Spot Bitcoin exchange traded funds (ETFs) listed in the United States registered their largest single-day capital outflow so far this year, underscoring a wave of profit-taking even as Bitcoin briefly challenged the $80,000 mark. This movement comes after a rapid recovery from April’s lows, bringing renewed focus to selling pressure across markets.
Surge in ETF outflows and spotlight on leading funds
On Wednesday, a total of $635.2 million exited Bitcoin ETFs, following Tuesday’s $233.3 million outflow. These back-to-back withdrawals pushed the week’s total outflows to $841.2 million. For the first time in six weeks, ETFs are set to record a net weekly loss after recently amassing $3.4 billion in net inflows during that period.
BlackRock’s iShares Bitcoin Trust saw the largest single withdrawal among funds, losing about $285 million. The Ark 21Shares Bitcoin ETF followed with a $177 million outflow, and Fidelity Wise Origin Bitcoin Fund recorded a $133.2 million drop. In contrast, Morgan Stanley’s Bitcoin Trust ETF remained stable with no withdrawals on Wednesday and actually gained $6 million the previous day. Since its April 8 debut, this fund has yet to witness a single outflow and has accumulated $256 million under management in a short period.
Altcoin funds under selling pressure and notable exceptions
Alongside the sizable Bitcoin outflows, Ether-linked ETFs also experienced further withdrawals. On Wednesday, Ether-related funds recorded $36.3 million in outflows, bringing the week’s total close to $184 million.
However, Solana (SOL) funds bucked the trend by attracting roughly $6 million in new investments, with weekly inflows reaching a substantial $51.6 million. Additionally, Hyperliquid (HYPE) funds saw rapid demand after launching on Tuesday, registering $1.36 million in inflows on their first day and achieving a total of $2.52 million in net inflows over two days.

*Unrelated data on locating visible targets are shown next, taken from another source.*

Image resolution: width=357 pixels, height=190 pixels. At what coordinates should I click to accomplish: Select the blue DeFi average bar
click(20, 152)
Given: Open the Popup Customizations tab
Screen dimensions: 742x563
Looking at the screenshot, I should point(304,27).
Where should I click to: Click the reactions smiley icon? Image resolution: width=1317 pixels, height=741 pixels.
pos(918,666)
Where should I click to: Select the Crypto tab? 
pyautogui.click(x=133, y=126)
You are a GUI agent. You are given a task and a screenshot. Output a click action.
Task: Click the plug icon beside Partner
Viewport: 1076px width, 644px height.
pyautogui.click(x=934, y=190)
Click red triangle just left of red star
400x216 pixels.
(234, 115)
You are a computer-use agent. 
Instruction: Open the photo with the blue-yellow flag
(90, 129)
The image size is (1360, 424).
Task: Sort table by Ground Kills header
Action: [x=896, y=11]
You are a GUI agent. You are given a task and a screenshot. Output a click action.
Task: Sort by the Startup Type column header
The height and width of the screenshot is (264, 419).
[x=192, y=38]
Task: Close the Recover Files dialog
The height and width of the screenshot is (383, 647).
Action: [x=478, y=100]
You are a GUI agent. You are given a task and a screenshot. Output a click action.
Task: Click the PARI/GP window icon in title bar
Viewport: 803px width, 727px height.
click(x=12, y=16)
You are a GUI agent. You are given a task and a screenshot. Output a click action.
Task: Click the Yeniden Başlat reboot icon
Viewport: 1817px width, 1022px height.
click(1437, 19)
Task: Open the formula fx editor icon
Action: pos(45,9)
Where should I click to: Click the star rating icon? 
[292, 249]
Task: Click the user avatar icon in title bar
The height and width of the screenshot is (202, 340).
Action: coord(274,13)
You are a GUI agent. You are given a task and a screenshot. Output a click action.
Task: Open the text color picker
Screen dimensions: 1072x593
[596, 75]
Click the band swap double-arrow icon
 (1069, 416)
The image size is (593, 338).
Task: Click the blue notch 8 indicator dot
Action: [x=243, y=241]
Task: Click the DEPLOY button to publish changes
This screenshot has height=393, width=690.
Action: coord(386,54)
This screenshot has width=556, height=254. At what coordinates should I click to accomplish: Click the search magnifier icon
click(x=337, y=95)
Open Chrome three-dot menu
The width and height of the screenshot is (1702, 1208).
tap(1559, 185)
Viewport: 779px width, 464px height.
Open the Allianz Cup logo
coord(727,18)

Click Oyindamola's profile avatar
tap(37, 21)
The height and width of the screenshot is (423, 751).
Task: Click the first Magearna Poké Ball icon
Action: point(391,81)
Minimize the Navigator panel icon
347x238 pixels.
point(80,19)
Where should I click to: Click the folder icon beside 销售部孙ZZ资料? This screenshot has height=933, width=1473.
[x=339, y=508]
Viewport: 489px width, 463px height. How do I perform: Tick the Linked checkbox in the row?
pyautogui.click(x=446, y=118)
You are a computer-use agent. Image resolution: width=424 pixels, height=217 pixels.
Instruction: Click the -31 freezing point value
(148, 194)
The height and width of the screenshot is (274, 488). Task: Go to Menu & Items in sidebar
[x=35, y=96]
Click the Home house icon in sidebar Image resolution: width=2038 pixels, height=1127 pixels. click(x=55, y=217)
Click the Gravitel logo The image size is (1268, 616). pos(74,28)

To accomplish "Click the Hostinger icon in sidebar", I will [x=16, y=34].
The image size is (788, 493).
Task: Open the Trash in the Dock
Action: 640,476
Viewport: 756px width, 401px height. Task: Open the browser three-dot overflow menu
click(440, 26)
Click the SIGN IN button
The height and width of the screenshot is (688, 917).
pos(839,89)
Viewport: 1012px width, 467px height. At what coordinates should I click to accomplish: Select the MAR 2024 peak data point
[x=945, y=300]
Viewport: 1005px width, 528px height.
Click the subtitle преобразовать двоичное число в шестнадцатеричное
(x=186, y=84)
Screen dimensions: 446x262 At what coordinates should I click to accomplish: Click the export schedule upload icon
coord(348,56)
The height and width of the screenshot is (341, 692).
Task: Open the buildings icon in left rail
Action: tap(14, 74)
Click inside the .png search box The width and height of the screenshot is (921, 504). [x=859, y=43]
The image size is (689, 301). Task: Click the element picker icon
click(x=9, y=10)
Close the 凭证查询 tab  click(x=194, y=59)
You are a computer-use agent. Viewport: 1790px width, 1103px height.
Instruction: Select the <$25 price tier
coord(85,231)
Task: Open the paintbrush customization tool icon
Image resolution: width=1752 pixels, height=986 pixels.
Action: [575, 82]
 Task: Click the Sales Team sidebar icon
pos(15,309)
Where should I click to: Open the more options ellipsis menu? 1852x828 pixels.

Market analysis and key technical levels
Analyst reports indicate that Bitcoin’s price volatility continued as it tested the $80,000 level multiple times. According to data shared by CryptoQuant, recent movements may be attributed to profit-taking following a 37% rally in recent months, alongside mounting unrealized gains and softening spot demand from the US market.
Reports highlighted, “This level previously acted as resistance during bear markets, bringing the cost basis and unrealized profit margins for short-term investors close to zero and thus reducing selling motivation.”
As CryptoQuant emphasizes, the Bitcoin price brushed up against its 200-day moving average around $82,400, a historically critical line acting as both resistance and support. They also note that during deep corrections, demand historically tends to strengthen around the $70,000 level.
Experts point out that the market is currently shifting from net inflows to outflows in search of a new direction. Many investors appear to be locking in profits after the latest rally, prompting a short-term trend reversal.